Depending on what data point we are looking at, U.S. inventory ranges from inflated to balanced. In the third and fourth quarters last year, inventory reduction took away 0.71 percent and 0.22 percent from real GDP growth, respectively (Chart 1). Real GDP grew at a seasonally adjusted annual rate of two percent and 1.4 percent in those two quarters, in that order. That said, private inventories’ contribution in real GDP in the first half last year was much bigger, so the second half simply unwound the first-half excess. This is also reflected in ISM manufacturing and non-manufacturing inventory indices. Manufacturing inventories shrunk from 53 in June last year to 43 in November, before rising to 47 by March. Similarly, between July and September last year, services inventories dropped from 57 to 51, with March at 52.5.
Chart 2 uses both manufacturing orders and inventories to calculate a spread between the two. In September last year, this dipped to as low as 1.3, but jumped to 11.3 by March. The latter surge was due mainly to a 6.8-point, month-over-month spike in orders, even as inventories only rose two points to 47. Manufacturing inventory in particular has been sub-50 the past nine months – kind of subdued.
Then we have this. In manufactured goods, orders and shipments are dropping much faster than inventories – not an ideal scenario to be in.
In February, new orders dropped three percent year-over-year to a seasonally adjusted annual rate of $454 billion. Similarly, inventory fell 2.3 percent to $634.3 billion, and shipments declined 3.5 percent to $462.8 billion.

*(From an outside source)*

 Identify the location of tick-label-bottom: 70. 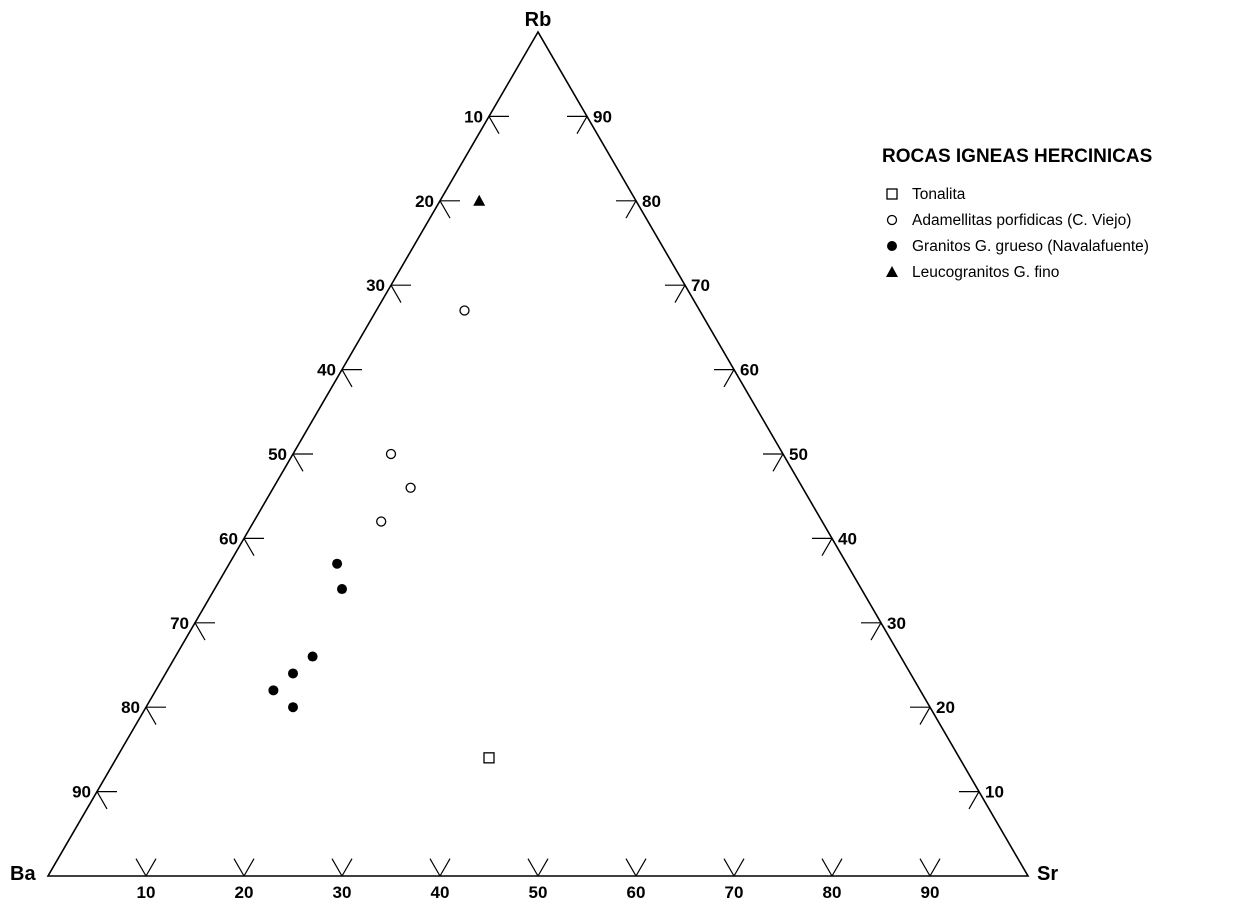
(734, 892).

Both new orders and shipments peaked in July 2014 at $565.2 billion and $508.7 billion, respectively. Inventory peaked in November that year at $656.1 billion. So from these peaks through February, shipments are down nine percent, new orders down 19.7 percent, and inventory down 3.3 percent. Therein lies the imbalance – inventory down only slightly, and orders down more than shipments. This is reflected in Chart 3. The inventories-to-orders ratio in February rose to 1.4 (same as in December last year), matching the August 2009 reading. Similarly, the shipments-to-inventories ratio of 0.729 in December last year (February was 0.73) was the lowest since 0.721 in July 2009.
Chart 4, too, portrays a dire picture of surging inventories. In it, U.S. banks’ commercial & industrial loans are pitted against the inventories-to-sales ratio in manufacturing and trade. In February, inventories were $1.81 trillion and sales $1.28 trillion, for a ratio of 1.41, which was the highest since 1.43 in May 2009. The parabolic spike in the red line in Chart 4 is in particular noticeable. Also noticeable is the rise in C&I loans.
In March, these loans jumped by $35.3 billion month-over-month to $2.02 trillion. The March spike was the largest since October 2008. Makes you wonder how much of these loans are going toward inventory buildup.
The bottom line: U.S. inventory looks balanced on some metrics, but in the aggregate remains elevated. Charts 3 and 4 speak volumes.